### Exercise
Rewrite the listing below, replacing every instance of "Image resolution" with "Screen resolution" and leaving all other text unchanged.

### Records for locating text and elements
"""

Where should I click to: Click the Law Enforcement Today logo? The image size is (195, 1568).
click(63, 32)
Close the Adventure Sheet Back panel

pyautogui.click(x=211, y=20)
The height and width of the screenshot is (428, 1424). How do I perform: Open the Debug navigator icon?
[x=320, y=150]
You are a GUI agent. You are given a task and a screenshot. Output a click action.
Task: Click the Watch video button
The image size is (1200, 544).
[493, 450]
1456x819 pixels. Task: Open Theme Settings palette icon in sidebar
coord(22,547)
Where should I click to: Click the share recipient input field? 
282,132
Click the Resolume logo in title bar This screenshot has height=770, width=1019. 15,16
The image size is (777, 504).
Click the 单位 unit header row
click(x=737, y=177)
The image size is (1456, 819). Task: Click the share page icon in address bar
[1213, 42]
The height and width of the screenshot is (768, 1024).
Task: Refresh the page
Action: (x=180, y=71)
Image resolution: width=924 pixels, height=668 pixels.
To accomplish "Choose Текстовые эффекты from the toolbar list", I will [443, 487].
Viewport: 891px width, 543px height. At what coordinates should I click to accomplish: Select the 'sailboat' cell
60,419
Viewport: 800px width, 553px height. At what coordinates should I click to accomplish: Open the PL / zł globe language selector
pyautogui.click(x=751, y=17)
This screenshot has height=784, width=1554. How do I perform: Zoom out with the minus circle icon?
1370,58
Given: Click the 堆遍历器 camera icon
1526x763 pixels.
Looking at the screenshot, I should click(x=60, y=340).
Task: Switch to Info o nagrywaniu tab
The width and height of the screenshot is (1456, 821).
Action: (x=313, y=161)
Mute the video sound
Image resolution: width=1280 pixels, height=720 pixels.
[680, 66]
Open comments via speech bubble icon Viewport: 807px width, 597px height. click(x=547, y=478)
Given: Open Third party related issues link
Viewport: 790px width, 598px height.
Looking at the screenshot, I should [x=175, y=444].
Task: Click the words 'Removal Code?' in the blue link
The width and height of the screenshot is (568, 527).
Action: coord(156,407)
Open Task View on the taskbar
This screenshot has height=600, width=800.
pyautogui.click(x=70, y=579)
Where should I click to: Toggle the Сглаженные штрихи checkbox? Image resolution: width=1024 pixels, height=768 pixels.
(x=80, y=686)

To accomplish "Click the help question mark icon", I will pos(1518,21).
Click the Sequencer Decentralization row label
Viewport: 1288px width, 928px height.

"""

### The reply
Where should I click to: Click the Law Enforcement Today logo? The image size is (195, 1568).
click(63, 32)
Close the Adventure Sheet Back panel

pyautogui.click(x=211, y=20)
The height and width of the screenshot is (428, 1424). How do I perform: Open the Debug navigator icon?
[x=320, y=150]
You are a GUI agent. You are given a task and a screenshot. Output a click action.
Task: Click the Watch video button
The image size is (1200, 544).
[493, 450]
1456x819 pixels. Task: Open Theme Settings palette icon in sidebar
coord(22,547)
Where should I click to: Click the share recipient input field? 
282,132
Click the Resolume logo in title bar This screenshot has height=770, width=1019. 15,16
The image size is (777, 504).
Click the 单位 unit header row
click(x=737, y=177)
The image size is (1456, 819). Task: Click the share page icon in address bar
[1213, 42]
The height and width of the screenshot is (768, 1024).
Task: Refresh the page
Action: (x=180, y=71)
Screen resolution: width=924 pixels, height=668 pixels.
To accomplish "Choose Текстовые эффекты from the toolbar list", I will [443, 487].
Viewport: 891px width, 543px height. At what coordinates should I click to accomplish: Select the 'sailboat' cell
60,419
Viewport: 800px width, 553px height. At what coordinates should I click to accomplish: Open the PL / zł globe language selector
pyautogui.click(x=751, y=17)
This screenshot has height=784, width=1554. How do I perform: Zoom out with the minus circle icon?
1370,58
Given: Click the 堆遍历器 camera icon
1526x763 pixels.
Looking at the screenshot, I should click(x=60, y=340).
Task: Switch to Info o nagrywaniu tab
The width and height of the screenshot is (1456, 821).
Action: (x=313, y=161)
Mute the video sound
Screen resolution: width=1280 pixels, height=720 pixels.
[680, 66]
Open comments via speech bubble icon Viewport: 807px width, 597px height. click(x=547, y=478)
Given: Open Third party related issues link
Viewport: 790px width, 598px height.
Looking at the screenshot, I should [x=175, y=444].
Task: Click the words 'Removal Code?' in the blue link
The width and height of the screenshot is (568, 527).
Action: coord(156,407)
Open Task View on the taskbar
This screenshot has height=600, width=800.
pyautogui.click(x=70, y=579)
Where should I click to: Toggle the Сглаженные штрихи checkbox? Screen resolution: width=1024 pixels, height=768 pixels.
(x=80, y=686)

To accomplish "Click the help question mark icon", I will pos(1518,21).
Click the Sequencer Decentralization row label
Viewport: 1288px width, 928px height.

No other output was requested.